SOURCE DATA:
>>>>
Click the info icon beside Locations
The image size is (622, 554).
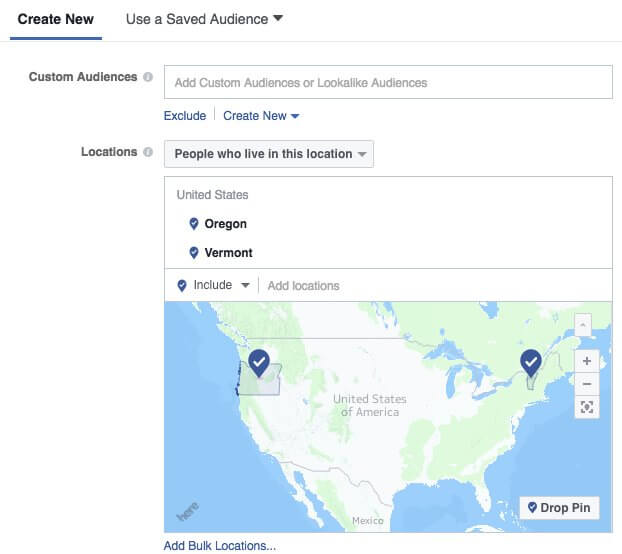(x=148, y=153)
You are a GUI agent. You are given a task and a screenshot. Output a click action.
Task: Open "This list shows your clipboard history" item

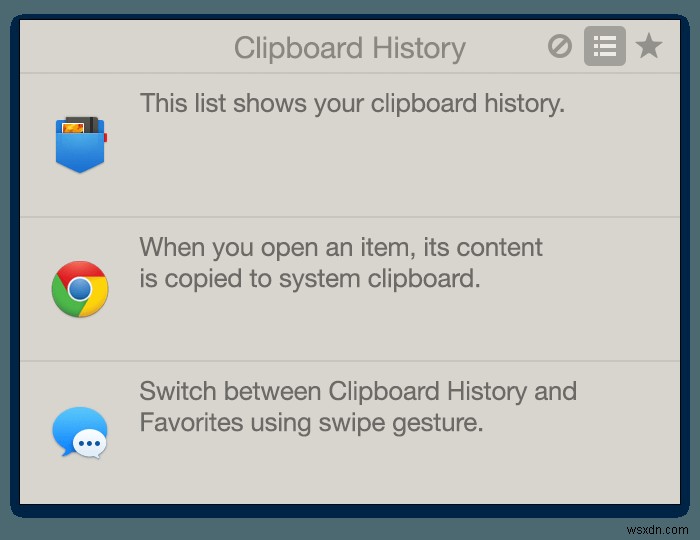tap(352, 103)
<<<<
>>>>
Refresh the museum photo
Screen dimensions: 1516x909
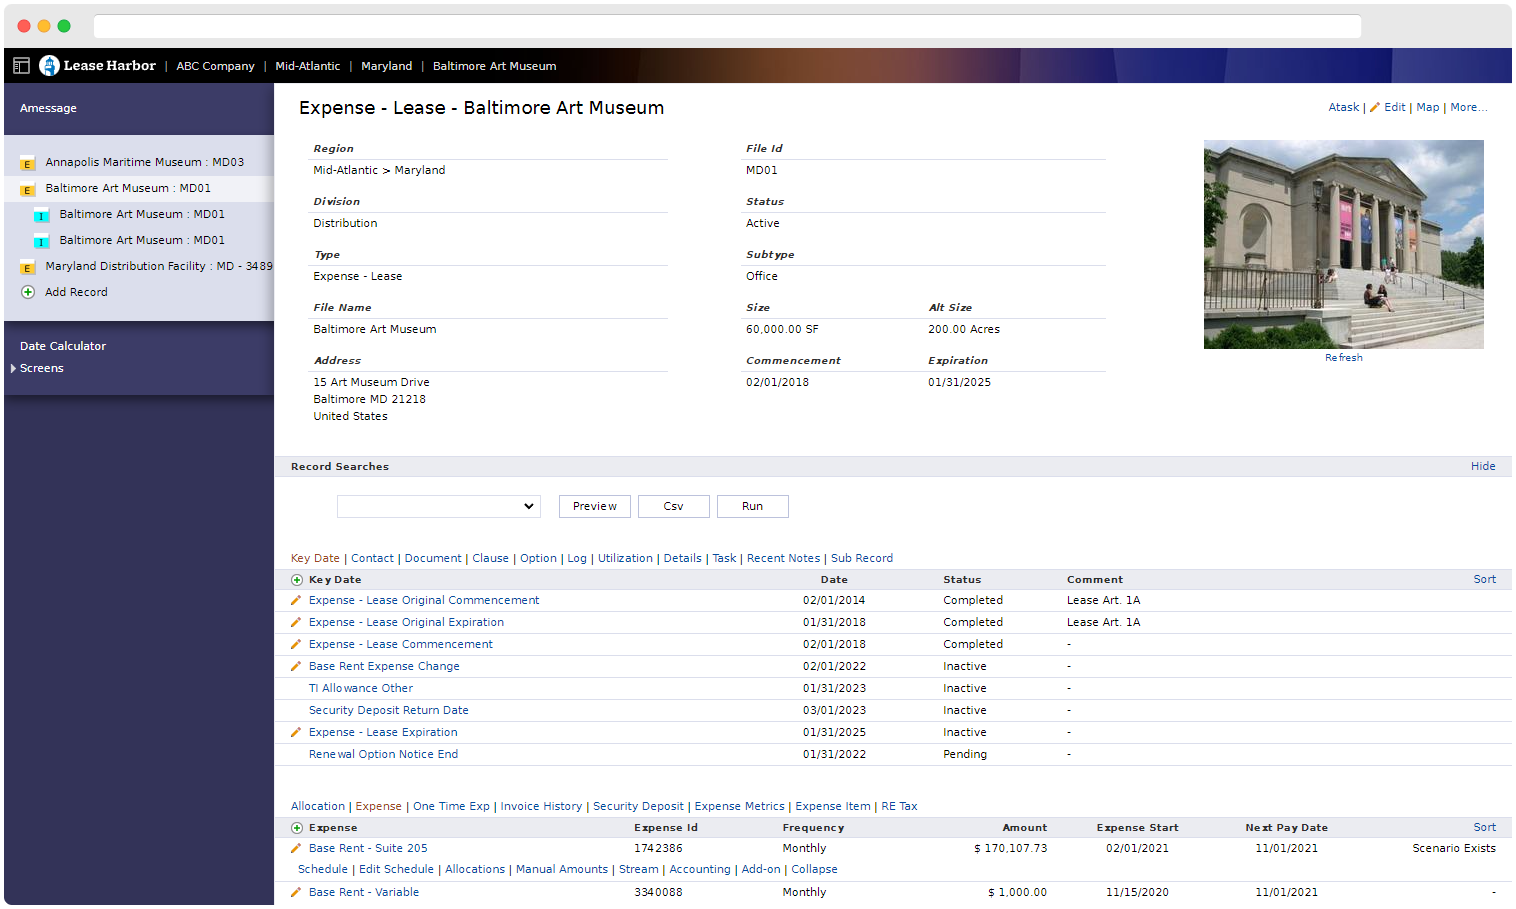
<<<<
TASK REQUIREMENTS: Look above for the line with "Refresh the museum photo" and the line with "Screen dimensions: 1516x909". Write out those two lines and all the lines between them, exactly, and no others.

EXERCISE OUTPUT:
Refresh the museum photo
Screen dimensions: 1516x909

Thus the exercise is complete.